Il 29 giugno 1926, in un paese della Barbagia si consumò uno degli ultimi balli dell’argia. Il morsicato immerso nel letame era un paria, uno per cui il genio della beffa paesana aveva composta una filastrocca che prendeva le mosse dagli autodafé. Atto di fede in dialetto sardo fave con lardo ci preparate cuore di mamma cuore di frate. Dove “frate” sta per “fratello” ma evoca pure la figura del frate in saio e scalzo, para questuante in vasta latitudine. Dal Medioevo attraverso il “Siglo de oro”, il Seicento che fu anche secolo di roghi, arriva a quel contenitore del “particulare” e dell’universo che è la piana di Chentomínes: dove sta il paese dell’ultimo “ballato” perché punto dall’argia.

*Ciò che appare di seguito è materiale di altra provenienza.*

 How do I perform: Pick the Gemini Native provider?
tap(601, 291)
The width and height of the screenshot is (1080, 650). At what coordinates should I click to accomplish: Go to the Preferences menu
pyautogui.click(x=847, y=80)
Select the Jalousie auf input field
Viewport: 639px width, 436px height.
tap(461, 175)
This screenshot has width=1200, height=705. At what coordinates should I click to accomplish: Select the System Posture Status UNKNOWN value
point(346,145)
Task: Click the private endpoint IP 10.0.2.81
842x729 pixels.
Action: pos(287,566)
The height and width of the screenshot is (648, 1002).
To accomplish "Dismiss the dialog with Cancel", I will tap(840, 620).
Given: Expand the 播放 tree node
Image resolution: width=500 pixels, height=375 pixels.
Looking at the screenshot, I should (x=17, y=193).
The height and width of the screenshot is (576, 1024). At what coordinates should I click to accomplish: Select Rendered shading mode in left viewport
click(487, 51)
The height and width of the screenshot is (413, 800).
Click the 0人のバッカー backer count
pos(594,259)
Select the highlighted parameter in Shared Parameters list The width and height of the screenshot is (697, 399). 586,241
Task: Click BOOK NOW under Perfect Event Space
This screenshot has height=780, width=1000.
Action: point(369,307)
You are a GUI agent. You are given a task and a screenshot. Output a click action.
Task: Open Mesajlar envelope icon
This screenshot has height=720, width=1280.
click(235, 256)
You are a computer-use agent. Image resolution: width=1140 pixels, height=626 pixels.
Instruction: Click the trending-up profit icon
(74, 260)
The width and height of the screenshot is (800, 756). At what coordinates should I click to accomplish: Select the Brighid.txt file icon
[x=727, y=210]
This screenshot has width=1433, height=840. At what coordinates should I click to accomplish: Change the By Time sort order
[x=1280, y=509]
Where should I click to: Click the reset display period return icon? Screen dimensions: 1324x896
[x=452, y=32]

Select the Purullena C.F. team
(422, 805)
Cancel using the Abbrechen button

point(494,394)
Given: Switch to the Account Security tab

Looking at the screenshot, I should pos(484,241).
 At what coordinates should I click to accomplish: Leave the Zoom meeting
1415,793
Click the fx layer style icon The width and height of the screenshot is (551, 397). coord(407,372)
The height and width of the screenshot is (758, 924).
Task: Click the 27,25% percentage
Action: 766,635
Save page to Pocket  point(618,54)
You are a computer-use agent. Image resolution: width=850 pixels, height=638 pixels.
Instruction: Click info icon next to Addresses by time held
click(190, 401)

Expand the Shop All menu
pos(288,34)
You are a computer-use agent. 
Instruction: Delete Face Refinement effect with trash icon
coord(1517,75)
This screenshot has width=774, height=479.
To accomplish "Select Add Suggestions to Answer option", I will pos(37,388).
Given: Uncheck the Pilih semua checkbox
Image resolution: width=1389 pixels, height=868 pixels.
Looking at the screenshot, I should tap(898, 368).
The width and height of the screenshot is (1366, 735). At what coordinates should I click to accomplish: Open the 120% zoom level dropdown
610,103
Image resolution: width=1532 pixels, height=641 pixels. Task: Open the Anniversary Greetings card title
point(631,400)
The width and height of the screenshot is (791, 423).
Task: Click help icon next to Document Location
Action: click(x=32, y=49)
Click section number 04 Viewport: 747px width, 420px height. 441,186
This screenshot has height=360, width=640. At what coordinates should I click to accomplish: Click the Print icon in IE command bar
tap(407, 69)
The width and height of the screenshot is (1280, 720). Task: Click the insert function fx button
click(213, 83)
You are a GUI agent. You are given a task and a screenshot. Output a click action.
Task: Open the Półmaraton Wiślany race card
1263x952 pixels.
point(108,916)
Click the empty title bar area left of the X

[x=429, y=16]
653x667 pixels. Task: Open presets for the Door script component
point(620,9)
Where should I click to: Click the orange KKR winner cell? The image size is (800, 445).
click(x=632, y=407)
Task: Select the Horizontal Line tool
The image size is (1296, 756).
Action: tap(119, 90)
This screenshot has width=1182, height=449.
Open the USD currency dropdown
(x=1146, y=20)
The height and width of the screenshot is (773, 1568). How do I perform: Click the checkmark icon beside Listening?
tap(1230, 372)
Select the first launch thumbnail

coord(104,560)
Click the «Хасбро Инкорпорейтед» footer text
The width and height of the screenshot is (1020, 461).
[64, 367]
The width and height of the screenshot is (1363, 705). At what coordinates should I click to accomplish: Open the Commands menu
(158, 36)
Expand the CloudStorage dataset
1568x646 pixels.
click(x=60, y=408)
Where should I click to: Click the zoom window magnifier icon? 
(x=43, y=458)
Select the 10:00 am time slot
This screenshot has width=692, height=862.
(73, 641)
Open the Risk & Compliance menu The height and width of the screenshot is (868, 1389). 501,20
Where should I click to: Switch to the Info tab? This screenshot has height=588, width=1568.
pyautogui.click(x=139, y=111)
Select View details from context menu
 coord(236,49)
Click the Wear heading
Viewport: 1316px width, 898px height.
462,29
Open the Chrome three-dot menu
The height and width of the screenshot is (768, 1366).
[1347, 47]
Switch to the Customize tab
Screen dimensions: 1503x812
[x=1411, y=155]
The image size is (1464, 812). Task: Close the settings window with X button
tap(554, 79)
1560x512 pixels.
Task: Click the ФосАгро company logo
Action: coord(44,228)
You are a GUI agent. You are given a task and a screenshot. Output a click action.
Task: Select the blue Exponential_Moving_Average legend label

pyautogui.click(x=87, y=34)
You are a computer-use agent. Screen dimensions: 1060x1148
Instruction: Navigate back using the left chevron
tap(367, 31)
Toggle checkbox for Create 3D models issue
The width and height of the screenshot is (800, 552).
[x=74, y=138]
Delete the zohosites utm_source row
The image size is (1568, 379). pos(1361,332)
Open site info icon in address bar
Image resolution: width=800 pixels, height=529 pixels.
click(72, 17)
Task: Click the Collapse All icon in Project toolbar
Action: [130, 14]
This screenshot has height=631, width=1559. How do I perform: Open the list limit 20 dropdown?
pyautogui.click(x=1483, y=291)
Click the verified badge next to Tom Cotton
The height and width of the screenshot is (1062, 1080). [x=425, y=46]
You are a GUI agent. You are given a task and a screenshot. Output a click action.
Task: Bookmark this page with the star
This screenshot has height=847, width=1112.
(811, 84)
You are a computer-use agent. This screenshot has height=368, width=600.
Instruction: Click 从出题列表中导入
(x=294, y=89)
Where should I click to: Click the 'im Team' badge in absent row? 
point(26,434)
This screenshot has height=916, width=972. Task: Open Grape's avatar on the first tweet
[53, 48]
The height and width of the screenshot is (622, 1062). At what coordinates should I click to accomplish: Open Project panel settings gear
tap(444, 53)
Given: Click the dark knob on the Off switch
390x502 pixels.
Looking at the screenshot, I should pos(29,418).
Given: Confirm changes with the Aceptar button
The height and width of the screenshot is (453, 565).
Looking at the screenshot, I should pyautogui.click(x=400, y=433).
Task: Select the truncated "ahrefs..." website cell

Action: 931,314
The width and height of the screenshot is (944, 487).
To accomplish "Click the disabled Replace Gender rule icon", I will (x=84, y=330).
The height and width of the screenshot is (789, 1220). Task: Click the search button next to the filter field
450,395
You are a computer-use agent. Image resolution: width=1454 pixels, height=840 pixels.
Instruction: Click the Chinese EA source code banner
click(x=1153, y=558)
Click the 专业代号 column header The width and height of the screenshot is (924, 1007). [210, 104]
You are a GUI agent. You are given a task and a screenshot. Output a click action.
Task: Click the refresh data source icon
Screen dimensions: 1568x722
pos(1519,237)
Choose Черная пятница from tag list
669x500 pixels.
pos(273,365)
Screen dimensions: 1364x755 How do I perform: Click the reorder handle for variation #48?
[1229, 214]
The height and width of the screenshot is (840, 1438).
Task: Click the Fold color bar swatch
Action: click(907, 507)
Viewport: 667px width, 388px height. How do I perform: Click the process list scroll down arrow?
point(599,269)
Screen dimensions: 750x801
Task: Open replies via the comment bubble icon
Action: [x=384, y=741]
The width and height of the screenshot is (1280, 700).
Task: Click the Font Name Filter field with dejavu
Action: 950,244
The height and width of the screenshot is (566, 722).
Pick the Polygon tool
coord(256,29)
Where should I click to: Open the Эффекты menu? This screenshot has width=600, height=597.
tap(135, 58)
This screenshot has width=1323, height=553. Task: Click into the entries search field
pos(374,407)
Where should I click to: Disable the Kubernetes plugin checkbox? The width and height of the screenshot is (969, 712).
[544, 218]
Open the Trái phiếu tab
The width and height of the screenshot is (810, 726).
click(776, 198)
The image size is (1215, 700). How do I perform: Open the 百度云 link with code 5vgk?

Quel 29 giugno del 1926 al campo dell’argia “le danzatrici portavano al collo campanacci di pecora e ferri di cavallo e di bue. Il ballo si risolse in un’autentica carnevalata: vi accorsero molti curiosi e ognuno faceva a gara per lanciare una manciata di letame nel viso del povero malcapitato, che chiuso in un’ostinata apatia si mostrava restio al sorriso”.
Cantavano:
A drinna drinna anca ‘e linna
che è come dire gamba di legno
a drinna drinna anca truncata
che è come dire gamba troncata, spezzata.
Il resto è al confine con l’osceno.
Ma niente, quel 29 giugno 1926, potevano i canti. Evidentemente non avevano la carica giusta. Quello che invece fece ridere il morsicato e lo portò fuori dall’apatia fu il vedere passare davanti a lui due deformi: “una vecchia tutta rattrappita che dava il braccio a un uomo con la gamba secca”. Quando si dice l’evocazione data da quella “gamba di legno troncata”. Il poverazzo rise a quella visione e uscito fuori finalmente dal letame, con le sue forze, fece il nume irato. “Che lo possano fare a voi il ballo!” urlò rivolto a cantores, ballerine e coreuti. Se ne erano approfittati così come profittarono di lui quando allo stesso poverazzo salvato dall’argia gli venne in mente, rimasto vedovo, di risposarsi. Gli suonarono contro ancora campanacci, gli stessi del rituale dell’argia, barattoli, pitali, lamones, matraculas di legno con anelle di ferro, come nella Settimana Santa al tempo che hanno legato le campane.
“La rappresentazione magica del ballo dell’argia, è un rito di restaurazione del sesso”.
Non ci sono animas malas da evocare e resuscitare. Solo un sabba alla luce del sole. O al tramonto. C’era chi cantava, pur di veder animare il morsicato: “Ho visto il culo di mamma, tutto canuto e fiorito” (traduzione letterale). In perfetta assonanza questa idea di “volpe di basso”, il sesso femminile come lo si chiama in culture di area linguistica spagnola, con il “cuore di frate” dell’autodafè di beffa. Altri ripeteva e aggiungeva: “A drinna drinna stella di mare, a drinna drinna stella rifatta, a tutte quelle che non la voglion dare…” La rima tornava. I puntini sono ancora varianti dell’indicibile e dell’osceno.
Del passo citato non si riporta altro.